(Stored data)
++++++++++

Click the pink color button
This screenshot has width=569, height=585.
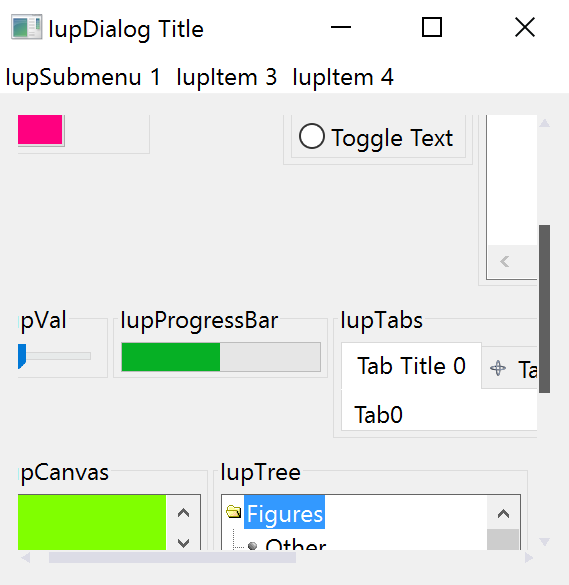[x=40, y=130]
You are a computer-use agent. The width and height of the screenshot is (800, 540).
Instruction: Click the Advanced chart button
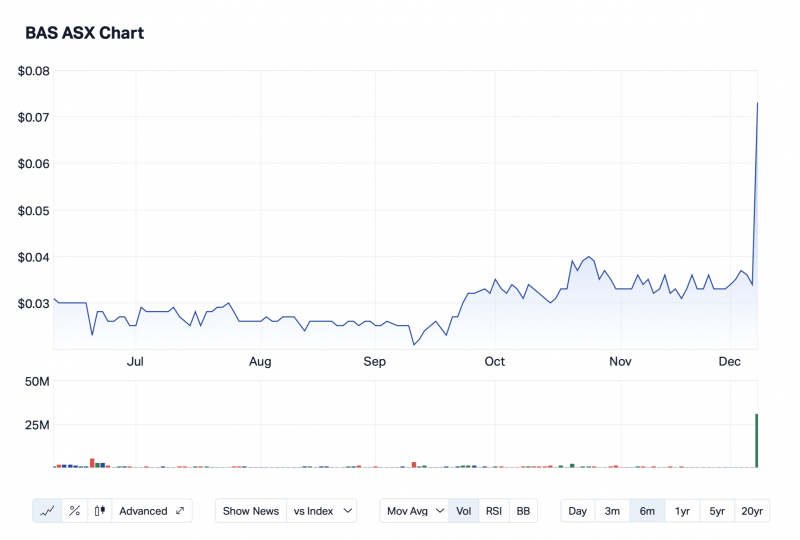coord(143,511)
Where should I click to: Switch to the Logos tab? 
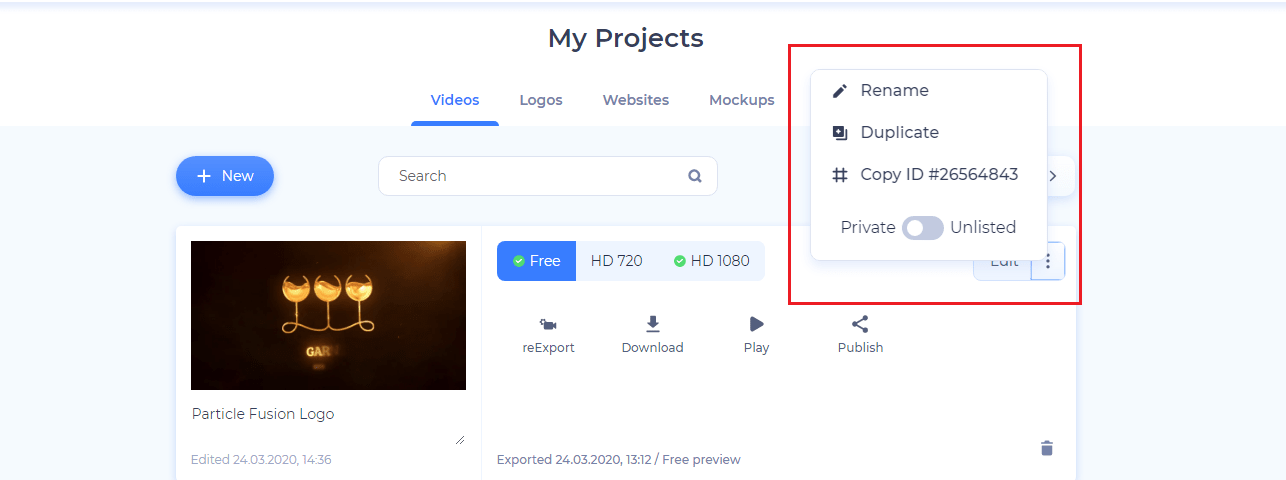tap(541, 100)
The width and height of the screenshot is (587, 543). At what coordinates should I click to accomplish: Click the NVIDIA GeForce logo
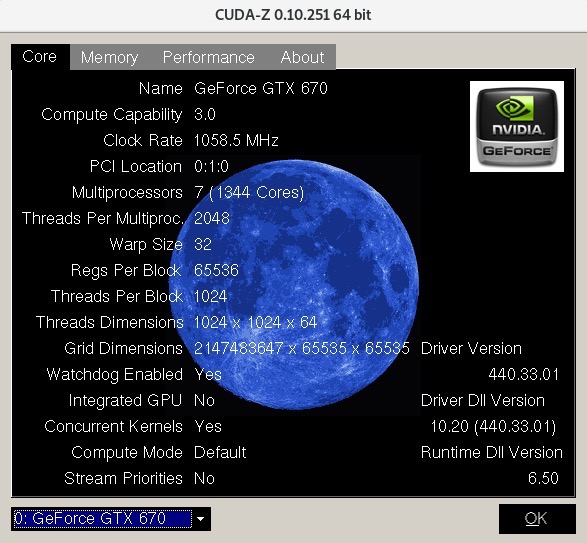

++++++++++

__What to produce__. Although the records contain pictures, only their text should be repeated, exactly as it appears.

__The completed task__.
Click the pink color button
This screenshot has width=569, height=585.
[x=40, y=130]
You are a computer-use agent. The width and height of the screenshot is (800, 540).
Instruction: Click the Advanced chart button
coord(143,511)
Where should I click to: Switch to the Logos tab? 
tap(541, 100)
The width and height of the screenshot is (587, 543). At what coordinates should I click to accomplish: Click the NVIDIA GeForce logo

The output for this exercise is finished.